There is solid science and good public information about breast cancer. here are public service announcements, newspaper articles, and television programs, all warning people about various cancer threats.  Not so with mood disorders.  Family doctors often do not have clear guidance for diagnosing and treating mood disorders. They get most of their information from drug representatives. The science behind many of the medications is not well understood. There are not enough highly skilled psychiatrists and therapists aggressively treating depression and other mental illnesses. For example, most doctors don’t understand that there are serious consequences for worrying. No one ever told me I could worry myself sick.  I knew I was having trouble sleeping because I was worried. In my lifetime, I received no warnings letting me know I was engaging in dangerous and risky behavior that could make me disabled. I never suspected that compulsively thinking about something which we commonly call worry, could lead me to a breakdown. I had been warned not to go with a stranger, not to smoke, never to drink and drive, not to walk alone at night- all these activities could result in danger to me.  I did not know that worry could result in danger to me in that stress hormones and chemicals would be released, flood my body and render me dysfunctional. 

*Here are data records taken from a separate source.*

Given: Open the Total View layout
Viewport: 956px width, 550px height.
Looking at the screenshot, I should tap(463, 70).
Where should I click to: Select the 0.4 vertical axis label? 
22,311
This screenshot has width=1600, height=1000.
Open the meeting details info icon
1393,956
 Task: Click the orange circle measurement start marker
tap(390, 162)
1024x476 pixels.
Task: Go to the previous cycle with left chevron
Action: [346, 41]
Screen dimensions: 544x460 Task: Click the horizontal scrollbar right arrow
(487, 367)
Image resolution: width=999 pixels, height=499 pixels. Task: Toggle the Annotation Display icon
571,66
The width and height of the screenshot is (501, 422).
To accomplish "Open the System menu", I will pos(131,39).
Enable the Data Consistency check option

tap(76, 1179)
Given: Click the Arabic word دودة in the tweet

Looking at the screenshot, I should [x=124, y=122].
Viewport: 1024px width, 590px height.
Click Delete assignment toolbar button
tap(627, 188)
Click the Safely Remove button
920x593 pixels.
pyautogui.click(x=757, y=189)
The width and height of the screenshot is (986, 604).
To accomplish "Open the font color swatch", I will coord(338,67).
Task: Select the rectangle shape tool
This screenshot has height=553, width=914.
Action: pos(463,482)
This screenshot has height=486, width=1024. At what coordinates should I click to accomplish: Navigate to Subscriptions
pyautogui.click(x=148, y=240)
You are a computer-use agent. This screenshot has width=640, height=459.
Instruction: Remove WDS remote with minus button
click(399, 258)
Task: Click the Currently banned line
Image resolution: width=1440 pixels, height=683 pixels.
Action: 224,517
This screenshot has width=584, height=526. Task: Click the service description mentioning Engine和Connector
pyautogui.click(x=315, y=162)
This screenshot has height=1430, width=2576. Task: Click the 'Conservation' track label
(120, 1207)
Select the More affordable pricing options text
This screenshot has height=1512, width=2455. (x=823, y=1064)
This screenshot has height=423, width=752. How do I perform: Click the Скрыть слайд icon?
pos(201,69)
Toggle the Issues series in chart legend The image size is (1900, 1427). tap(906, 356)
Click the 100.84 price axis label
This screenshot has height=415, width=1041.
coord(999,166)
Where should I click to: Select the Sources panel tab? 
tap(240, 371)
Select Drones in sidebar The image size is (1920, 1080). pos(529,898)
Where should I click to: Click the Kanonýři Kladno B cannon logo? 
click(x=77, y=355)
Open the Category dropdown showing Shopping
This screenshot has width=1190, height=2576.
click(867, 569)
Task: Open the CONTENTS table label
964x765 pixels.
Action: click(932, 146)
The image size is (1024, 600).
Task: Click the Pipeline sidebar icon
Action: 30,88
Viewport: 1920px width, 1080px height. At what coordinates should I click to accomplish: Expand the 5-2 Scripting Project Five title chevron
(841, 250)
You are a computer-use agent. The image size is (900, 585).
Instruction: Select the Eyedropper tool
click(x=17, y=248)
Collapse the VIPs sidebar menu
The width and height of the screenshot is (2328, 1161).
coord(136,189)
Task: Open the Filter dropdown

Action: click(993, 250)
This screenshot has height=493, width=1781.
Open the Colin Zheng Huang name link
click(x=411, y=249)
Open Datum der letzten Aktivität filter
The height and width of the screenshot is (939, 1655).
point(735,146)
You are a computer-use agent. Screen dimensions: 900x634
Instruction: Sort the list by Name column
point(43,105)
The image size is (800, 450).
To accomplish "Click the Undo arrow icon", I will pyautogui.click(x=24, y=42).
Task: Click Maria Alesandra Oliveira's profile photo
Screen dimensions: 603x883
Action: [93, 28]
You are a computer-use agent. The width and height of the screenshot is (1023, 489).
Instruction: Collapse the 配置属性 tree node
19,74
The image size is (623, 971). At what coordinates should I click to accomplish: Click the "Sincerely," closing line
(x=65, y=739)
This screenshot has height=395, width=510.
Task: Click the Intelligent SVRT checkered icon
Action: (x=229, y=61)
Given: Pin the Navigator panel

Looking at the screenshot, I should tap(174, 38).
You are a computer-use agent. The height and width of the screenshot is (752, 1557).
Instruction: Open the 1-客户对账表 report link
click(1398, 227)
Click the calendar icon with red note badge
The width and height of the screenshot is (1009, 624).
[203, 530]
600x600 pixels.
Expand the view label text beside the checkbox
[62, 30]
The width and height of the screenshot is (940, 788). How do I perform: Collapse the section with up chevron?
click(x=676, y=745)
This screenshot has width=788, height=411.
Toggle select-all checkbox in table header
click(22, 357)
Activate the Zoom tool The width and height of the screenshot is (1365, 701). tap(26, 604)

My pain and suffering with breast cancer is intermittent. My pain, immobility, agony and suffering with clinical depression were constant. There was no real reprieve from the disability from my depression. Never once did I get to feel like myself the entire time I was sick.  When I was depressed, I was much more helpless and impaired and could not manage day to day tasks very well at all, than this type and stage of cancer is for me. My physical discomfort and even my emotional suffering with knowing my health is at risk, comes and goes. My sadness fluctuates appropriately. With depression, every moment awake took an effort to be alive. I was stuck in the heaviness and could not break free.   

The survival rate is better for cancer than clinical depression. About 40,450 women in the U.S died in 2015 from breast cancer*, though death rates have been decreasing since 1989. Women under 50 have experienced larger decreases. These decreases are thought to be the result of treatment advances, earlier detection through screening, and increased awareness. Contrast these survival rates with those for mental illness. 90% of all people who die by suicide have a diagnosable mental illness prior to their death. In 2014, there were 42,773 suicide deaths.

*The American Cancer Society Cancer Facts & Figures 2014

After 4 courses of chemotherapy, (the first concoction I was allergic to and the 2nd one made me extremely sick requiring a course of antibiotics) and 35 radiation treatments with the last 10 directed only at the surgical site, which is called a ‘boost”, I am concluding that my cancer experience was less disturbing to me than my depression experience. Although I was physically weary quite often; some pain at times, almost daily had an upset stomach and frequently struggled to do everyday tasks, I never lost my sense of humor or my ability to spend good-natured time with my family or friends. I was capable of making decisions regarding my health care because I could absorb the information provided and often was motivated to research more. I was never physically immobile or unable to sleep. Everyone who knew me understood what was going on and what to expect.  My co-workers were respectful and considerate of my needs. With cancer, I knew I was going to be well again. Yes. Breast Cancer is a better experience than Major Clinical Depression.